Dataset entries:
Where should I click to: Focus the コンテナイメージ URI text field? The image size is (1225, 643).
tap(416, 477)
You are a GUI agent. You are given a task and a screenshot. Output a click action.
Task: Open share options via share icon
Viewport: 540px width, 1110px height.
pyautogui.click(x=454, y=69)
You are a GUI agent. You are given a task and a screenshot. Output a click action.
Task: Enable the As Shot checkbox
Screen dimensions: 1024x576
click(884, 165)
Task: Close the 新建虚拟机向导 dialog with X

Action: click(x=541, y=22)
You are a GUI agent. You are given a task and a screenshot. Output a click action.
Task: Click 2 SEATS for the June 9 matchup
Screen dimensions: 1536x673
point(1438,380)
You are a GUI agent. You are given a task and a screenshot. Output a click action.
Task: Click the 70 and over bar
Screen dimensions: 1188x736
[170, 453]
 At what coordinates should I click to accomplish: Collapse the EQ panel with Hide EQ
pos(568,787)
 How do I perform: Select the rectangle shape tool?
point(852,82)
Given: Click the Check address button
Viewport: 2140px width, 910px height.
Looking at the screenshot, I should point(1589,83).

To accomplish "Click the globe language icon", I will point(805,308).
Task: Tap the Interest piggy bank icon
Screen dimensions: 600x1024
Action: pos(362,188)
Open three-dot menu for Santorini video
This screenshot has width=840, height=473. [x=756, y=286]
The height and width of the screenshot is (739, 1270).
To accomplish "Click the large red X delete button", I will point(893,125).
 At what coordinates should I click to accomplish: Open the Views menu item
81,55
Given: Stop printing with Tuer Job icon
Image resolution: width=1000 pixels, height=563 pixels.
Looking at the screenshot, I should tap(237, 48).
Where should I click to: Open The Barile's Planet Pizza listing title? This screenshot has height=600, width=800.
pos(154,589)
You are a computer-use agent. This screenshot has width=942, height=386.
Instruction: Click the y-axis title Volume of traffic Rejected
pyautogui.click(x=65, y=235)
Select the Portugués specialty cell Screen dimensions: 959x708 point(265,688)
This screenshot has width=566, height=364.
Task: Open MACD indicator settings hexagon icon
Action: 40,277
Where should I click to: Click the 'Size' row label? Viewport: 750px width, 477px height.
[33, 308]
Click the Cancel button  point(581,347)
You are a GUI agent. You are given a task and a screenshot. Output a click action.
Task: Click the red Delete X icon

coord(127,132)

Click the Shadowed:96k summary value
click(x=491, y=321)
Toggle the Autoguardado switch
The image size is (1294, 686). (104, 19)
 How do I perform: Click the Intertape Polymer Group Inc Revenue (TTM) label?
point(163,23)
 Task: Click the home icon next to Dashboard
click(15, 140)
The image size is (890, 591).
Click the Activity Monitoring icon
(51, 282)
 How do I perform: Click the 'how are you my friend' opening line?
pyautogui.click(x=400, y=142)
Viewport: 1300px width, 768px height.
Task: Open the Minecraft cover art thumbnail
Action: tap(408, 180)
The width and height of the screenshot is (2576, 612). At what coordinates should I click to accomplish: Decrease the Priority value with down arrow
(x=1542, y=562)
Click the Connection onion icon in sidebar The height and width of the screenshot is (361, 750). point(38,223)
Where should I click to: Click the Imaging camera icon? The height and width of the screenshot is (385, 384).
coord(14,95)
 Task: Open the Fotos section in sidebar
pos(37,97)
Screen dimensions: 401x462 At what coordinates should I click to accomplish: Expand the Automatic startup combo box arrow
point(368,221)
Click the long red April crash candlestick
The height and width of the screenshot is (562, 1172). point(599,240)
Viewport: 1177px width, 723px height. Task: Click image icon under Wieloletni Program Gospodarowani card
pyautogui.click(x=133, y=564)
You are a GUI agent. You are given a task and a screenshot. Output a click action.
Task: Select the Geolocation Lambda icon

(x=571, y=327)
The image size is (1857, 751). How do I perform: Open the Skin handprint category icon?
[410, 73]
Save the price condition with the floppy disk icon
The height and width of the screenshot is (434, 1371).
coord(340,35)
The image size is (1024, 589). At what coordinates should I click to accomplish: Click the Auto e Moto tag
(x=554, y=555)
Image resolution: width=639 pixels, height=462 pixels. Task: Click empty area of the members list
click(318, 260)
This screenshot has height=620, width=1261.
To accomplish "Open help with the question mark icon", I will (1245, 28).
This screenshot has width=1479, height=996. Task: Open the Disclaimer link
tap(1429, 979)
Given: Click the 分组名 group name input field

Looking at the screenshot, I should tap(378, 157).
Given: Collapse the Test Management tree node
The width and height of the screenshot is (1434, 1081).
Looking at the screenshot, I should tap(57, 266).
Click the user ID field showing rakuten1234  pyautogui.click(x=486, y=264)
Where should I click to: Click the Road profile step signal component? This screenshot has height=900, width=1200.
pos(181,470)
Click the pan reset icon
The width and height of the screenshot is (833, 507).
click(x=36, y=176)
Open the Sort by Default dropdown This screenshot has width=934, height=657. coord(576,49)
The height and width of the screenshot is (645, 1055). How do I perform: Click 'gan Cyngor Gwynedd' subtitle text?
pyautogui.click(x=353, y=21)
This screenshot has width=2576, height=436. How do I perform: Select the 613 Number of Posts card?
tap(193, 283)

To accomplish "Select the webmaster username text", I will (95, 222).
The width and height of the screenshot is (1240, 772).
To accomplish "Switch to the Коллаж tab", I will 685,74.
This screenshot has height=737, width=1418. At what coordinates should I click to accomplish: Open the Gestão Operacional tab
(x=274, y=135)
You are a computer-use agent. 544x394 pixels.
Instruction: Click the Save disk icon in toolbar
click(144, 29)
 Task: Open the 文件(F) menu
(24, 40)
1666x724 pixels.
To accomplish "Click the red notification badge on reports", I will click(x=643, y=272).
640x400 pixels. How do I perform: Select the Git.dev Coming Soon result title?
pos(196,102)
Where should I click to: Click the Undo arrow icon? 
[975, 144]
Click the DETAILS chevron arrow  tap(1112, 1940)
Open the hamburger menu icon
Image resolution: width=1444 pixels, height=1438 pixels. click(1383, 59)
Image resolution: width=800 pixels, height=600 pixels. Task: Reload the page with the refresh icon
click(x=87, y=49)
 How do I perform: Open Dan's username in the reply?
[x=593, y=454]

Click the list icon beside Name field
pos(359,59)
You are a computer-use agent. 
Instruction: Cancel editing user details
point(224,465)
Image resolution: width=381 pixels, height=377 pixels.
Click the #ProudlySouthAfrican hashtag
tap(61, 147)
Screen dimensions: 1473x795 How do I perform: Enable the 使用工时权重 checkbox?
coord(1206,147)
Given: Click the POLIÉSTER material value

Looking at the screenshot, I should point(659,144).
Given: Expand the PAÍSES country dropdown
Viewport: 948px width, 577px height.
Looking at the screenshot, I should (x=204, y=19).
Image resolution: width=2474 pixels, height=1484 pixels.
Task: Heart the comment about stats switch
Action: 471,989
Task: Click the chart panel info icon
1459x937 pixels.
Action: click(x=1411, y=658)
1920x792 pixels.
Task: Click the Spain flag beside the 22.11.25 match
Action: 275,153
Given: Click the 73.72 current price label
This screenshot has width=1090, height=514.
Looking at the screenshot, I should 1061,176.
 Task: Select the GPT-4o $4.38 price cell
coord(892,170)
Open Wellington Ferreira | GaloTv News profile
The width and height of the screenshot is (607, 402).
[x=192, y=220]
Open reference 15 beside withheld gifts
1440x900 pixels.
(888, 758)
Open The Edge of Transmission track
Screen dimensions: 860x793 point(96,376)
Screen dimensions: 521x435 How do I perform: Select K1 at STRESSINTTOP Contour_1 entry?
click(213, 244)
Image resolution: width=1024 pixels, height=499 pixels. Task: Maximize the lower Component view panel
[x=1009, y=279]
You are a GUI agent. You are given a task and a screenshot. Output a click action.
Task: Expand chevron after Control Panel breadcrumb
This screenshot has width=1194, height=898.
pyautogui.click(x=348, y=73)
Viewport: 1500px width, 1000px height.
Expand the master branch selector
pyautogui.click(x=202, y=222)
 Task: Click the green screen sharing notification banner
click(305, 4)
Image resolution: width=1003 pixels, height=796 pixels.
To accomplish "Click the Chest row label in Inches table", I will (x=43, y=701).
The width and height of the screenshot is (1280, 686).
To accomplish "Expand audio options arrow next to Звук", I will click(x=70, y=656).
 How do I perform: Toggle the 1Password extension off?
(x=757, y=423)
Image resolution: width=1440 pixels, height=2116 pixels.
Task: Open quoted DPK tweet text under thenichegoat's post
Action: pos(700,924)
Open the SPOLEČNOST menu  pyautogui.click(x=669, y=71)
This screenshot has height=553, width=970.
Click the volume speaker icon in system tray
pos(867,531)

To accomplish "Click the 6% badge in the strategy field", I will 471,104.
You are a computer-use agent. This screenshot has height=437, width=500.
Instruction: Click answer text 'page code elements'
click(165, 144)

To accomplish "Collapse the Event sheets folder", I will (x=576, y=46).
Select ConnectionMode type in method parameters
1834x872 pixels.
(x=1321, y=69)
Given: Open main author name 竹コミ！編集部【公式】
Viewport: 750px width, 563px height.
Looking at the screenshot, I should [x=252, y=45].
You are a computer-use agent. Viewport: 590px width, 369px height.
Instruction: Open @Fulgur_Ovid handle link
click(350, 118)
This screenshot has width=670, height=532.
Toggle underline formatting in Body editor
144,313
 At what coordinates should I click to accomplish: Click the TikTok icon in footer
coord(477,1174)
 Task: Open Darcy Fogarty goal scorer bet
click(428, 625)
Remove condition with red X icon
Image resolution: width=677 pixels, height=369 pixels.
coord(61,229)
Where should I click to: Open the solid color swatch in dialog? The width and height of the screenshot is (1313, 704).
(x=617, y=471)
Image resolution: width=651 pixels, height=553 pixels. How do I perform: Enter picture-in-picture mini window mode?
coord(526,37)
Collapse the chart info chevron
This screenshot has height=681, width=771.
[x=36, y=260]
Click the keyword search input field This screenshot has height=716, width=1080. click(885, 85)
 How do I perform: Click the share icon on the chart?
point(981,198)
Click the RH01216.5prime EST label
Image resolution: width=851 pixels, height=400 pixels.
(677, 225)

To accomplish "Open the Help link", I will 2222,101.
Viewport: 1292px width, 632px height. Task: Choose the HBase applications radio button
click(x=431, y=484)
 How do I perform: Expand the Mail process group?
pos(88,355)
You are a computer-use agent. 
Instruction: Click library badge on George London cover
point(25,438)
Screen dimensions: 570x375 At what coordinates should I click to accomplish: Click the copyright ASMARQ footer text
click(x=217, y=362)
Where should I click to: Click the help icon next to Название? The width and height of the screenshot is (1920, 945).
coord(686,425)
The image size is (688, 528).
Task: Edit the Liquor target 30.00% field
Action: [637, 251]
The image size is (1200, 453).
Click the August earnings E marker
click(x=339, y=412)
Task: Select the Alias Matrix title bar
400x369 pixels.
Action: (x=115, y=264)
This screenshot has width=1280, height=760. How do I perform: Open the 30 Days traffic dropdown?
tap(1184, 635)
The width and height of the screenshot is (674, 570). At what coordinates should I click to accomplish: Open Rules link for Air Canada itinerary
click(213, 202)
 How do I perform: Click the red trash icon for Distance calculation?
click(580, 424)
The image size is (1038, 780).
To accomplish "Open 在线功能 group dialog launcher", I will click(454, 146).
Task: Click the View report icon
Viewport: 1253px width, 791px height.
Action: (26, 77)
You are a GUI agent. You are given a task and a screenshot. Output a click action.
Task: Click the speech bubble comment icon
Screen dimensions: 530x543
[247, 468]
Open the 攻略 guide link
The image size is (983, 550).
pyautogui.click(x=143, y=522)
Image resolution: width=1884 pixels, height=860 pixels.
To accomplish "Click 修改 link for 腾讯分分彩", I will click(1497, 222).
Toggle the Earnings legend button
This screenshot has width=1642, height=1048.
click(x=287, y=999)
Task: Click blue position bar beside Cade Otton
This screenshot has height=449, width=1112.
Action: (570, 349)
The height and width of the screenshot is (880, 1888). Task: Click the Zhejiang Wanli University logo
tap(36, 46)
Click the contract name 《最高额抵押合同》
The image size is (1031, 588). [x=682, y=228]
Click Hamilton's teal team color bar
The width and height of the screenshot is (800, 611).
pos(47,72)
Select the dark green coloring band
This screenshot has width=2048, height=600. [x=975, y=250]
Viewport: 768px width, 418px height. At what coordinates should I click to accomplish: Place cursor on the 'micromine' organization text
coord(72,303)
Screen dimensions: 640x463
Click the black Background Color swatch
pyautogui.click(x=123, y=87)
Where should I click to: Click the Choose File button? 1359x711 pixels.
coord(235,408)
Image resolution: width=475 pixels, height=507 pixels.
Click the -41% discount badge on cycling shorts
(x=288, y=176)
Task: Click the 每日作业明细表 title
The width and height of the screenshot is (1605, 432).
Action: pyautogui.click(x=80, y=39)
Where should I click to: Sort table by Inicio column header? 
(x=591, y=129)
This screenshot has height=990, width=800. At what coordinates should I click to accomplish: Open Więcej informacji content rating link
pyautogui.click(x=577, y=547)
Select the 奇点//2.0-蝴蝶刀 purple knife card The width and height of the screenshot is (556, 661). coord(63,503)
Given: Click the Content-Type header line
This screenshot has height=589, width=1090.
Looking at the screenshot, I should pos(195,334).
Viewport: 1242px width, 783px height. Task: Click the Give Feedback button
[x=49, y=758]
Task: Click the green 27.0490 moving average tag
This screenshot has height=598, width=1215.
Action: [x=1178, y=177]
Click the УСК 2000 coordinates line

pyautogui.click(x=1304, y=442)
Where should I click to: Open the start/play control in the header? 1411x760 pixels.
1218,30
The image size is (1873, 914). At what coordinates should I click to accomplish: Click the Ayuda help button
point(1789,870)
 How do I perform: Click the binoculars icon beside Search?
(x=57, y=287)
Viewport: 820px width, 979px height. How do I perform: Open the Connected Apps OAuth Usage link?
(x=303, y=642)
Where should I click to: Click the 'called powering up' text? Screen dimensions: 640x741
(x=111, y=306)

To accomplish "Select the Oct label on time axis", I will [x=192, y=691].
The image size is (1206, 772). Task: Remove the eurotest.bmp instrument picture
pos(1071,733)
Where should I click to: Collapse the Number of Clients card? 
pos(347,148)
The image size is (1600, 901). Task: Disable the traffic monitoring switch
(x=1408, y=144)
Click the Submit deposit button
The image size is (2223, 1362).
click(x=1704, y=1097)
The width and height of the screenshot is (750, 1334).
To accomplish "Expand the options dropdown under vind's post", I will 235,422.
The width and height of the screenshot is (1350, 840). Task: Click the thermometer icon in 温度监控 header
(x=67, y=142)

Task: The answer must be a single number: how many lines of the data hold the word "chevron".

Result of this exercise: 3